Figure 2:. Variations in layer thickness by hematoxylin and eosin staining.

(A) H&E staining of 10-μm transverse sections of the mouse retina adjacent to the optic nerve head. Five measurements of each layer were averaged per section. (B-E) Quantification of layer thickness of the inner (IPL, B) and outer plexiform layer (OPL, C) and inner (INL, D) and outer nuclear layer (ONL, E). Error bar indicates mean +/− SEM. Magnification 20X, scale bar 100 μm. * p < 0.05, ** p < 0.01 by ordinary one-way ANOVA with Holm-Šídák’s multiple comparisons test (B, D), Kruskal-Wallis with Dunn’s multiple comparisons test (C), or one-way ANOVA with Tukey’s multiple comparisons test (E). Data points represented by open circles in (B-E) correspond to images in (A).

Figure 3:. Decreased outer nuclear density by 365 d post-irradiation.

(A) Nuclear labeling by DAPI staining (blue) in the mouse retina at time points after irradiation as indicated. (B) Images were processed for cell counting using Phansalkar thresholding methods. (C, D) Quantification of layer thickness as a measure of pixel count per segment area for the inner (B) and outer (C) nuclear layers. (E, F) Quantification of DAPI signal as a measure of cell body density in the inner (E) and outer (F) nuclear layers. Magnification 20X, scale bar 100 μm. Error bar indicates mean +/− SEM. ** p < 0.01 by Kruskal-Wallis with Dunn’s multiple comparisons test (B), or ordinary one-way ANOVA with Tukey’s multiple comparisons test (C). Data points represented by open circles in (C-F) correspond to images in (A-B).

Figure 4:. Apoptosis after irradiation.

(A) Representative images of TUNEL staining (red) and nuclear labeling (blue) in the mouse retina at time points after irradiation as indicated. Images and processing performed with identical settings for all time points. Magnification 20X, scale bar 100 μm. (B, C) Quantification of TUNEL-positive pixels in the inner (INL, B) and outer nuclear layer (ONL, C). Error bar indicates mean +/− SEM. * p < 0.05, ** p < 0.01, *** p < 0.001 by Kruskal-Wallis with Dunn’s multiple comparisons test (B, C). Data points represented by open circles in (B, C) correspond to images in (A).

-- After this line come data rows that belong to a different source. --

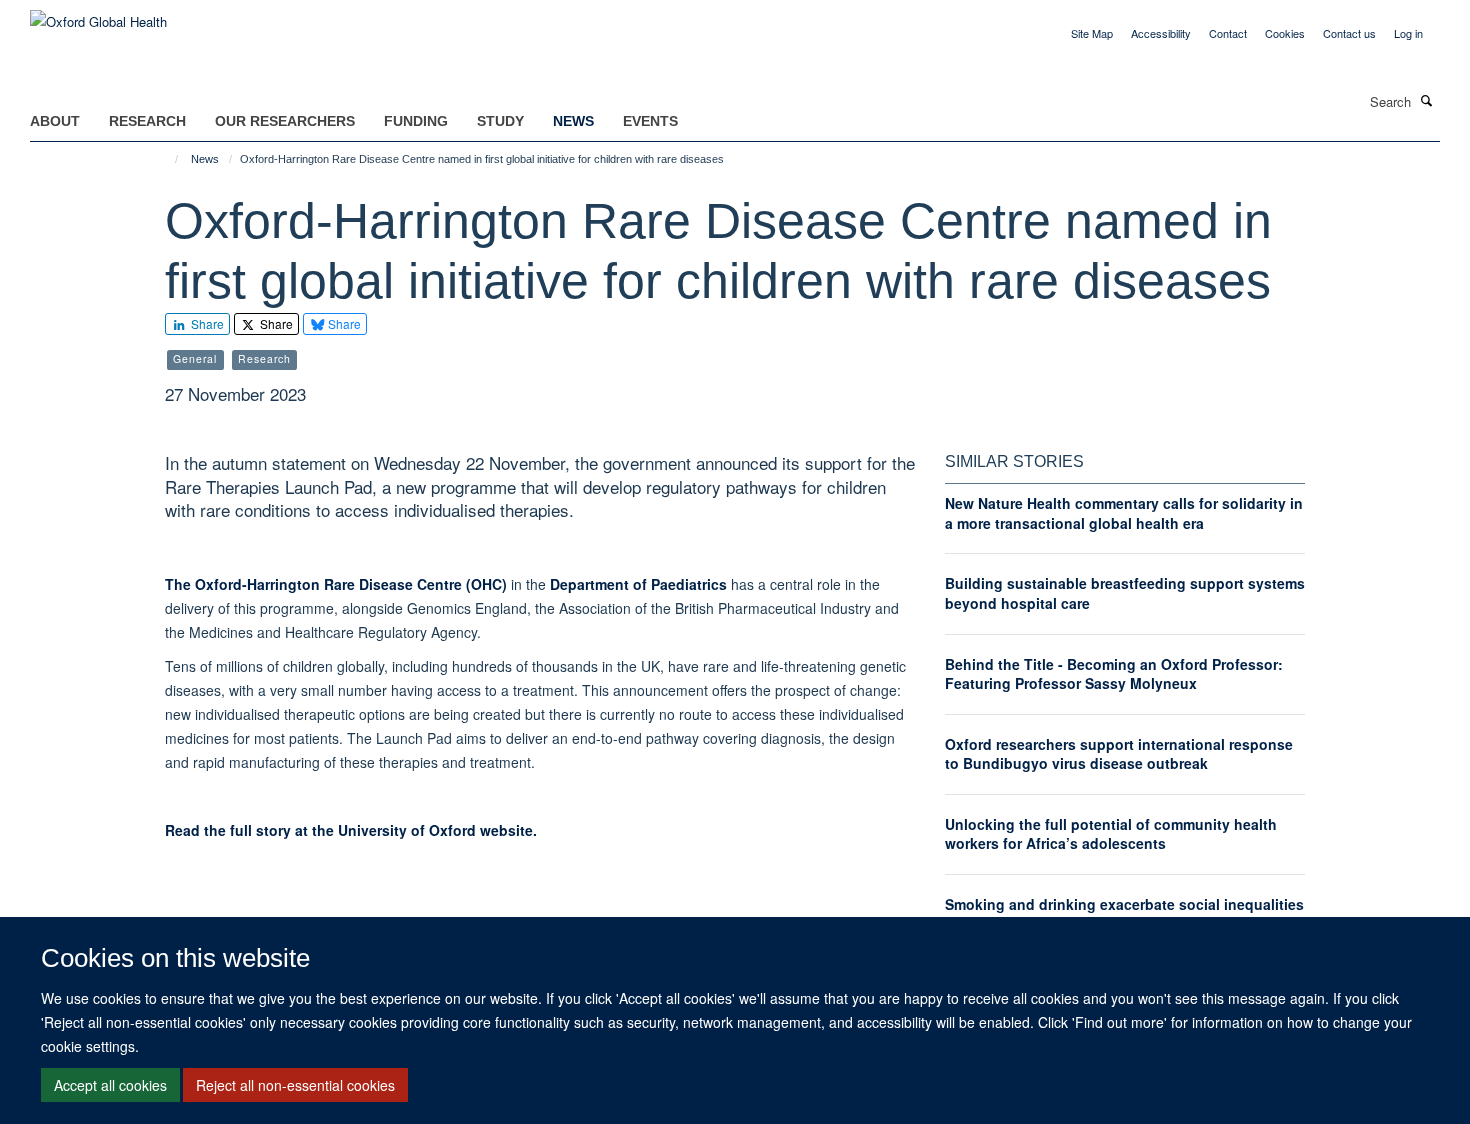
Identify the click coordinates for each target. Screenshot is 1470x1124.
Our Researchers (285, 121)
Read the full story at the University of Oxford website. (351, 830)
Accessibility (1161, 33)
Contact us (1349, 33)
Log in (1408, 33)
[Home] (167, 159)
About (55, 121)
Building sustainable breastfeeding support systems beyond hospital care (1125, 593)
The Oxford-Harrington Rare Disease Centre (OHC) (336, 584)
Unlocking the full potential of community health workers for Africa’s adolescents (1111, 834)
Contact (1228, 33)
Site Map (1092, 33)
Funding (416, 121)
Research (147, 121)
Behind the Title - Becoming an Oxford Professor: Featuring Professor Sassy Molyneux (1114, 674)
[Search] (1427, 100)
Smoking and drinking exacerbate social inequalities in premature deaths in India (1124, 914)
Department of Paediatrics (638, 584)
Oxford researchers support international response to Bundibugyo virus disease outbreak (1119, 754)
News (573, 121)
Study (500, 121)
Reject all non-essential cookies (295, 1085)
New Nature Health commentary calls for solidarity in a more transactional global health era (1124, 513)
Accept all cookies (110, 1085)
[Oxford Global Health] (98, 14)
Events (650, 121)
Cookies (1285, 33)
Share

Figure 5:. In vivo assessment of retinal thickness before and 30 d after irradiation by OCT.

(A) Representative OCT scans in the mouse retina before (left, black) and 30 d after irradiation (right, teal), cropped at the disc center to highlight retinal layer structure. Thickness was measured manually in the inner (B), outer (C), and total (D) retinal sections grouped as indicated in (A). Error bars indicate mean +/− SEM. Comparison nonsignificant by two-tailed unpaired t-test (B-D). Data points represented by open circles in (B-D) correspond to images in (A).

Figure 6:. Inner retinal blood flow does not change significantly by 180 d after irradiation.

(A, B) Representative images taken during a baseline recording (A) and flicker stimulus (B) before irradiation and at 14, 30, and 180 d post-irradiation in a single mouse. Area between the two dashed lines was used to analyze inner retinal flow. (C) Quantification of retinal blood flow and (D) percent change in flow at peak response to flicker stimulus in 5 male and 5 female C57BL/6J mice before irradiation and at 8 sessions over a 180 d-period. Error bars indicate mean +/− SEM. * p < 0.05 by repeated measures one-way ANOVA with Holm-Šídák’s multiple comparisons test. Data points represented by open circles in (C-D) correspond to images in (A-B).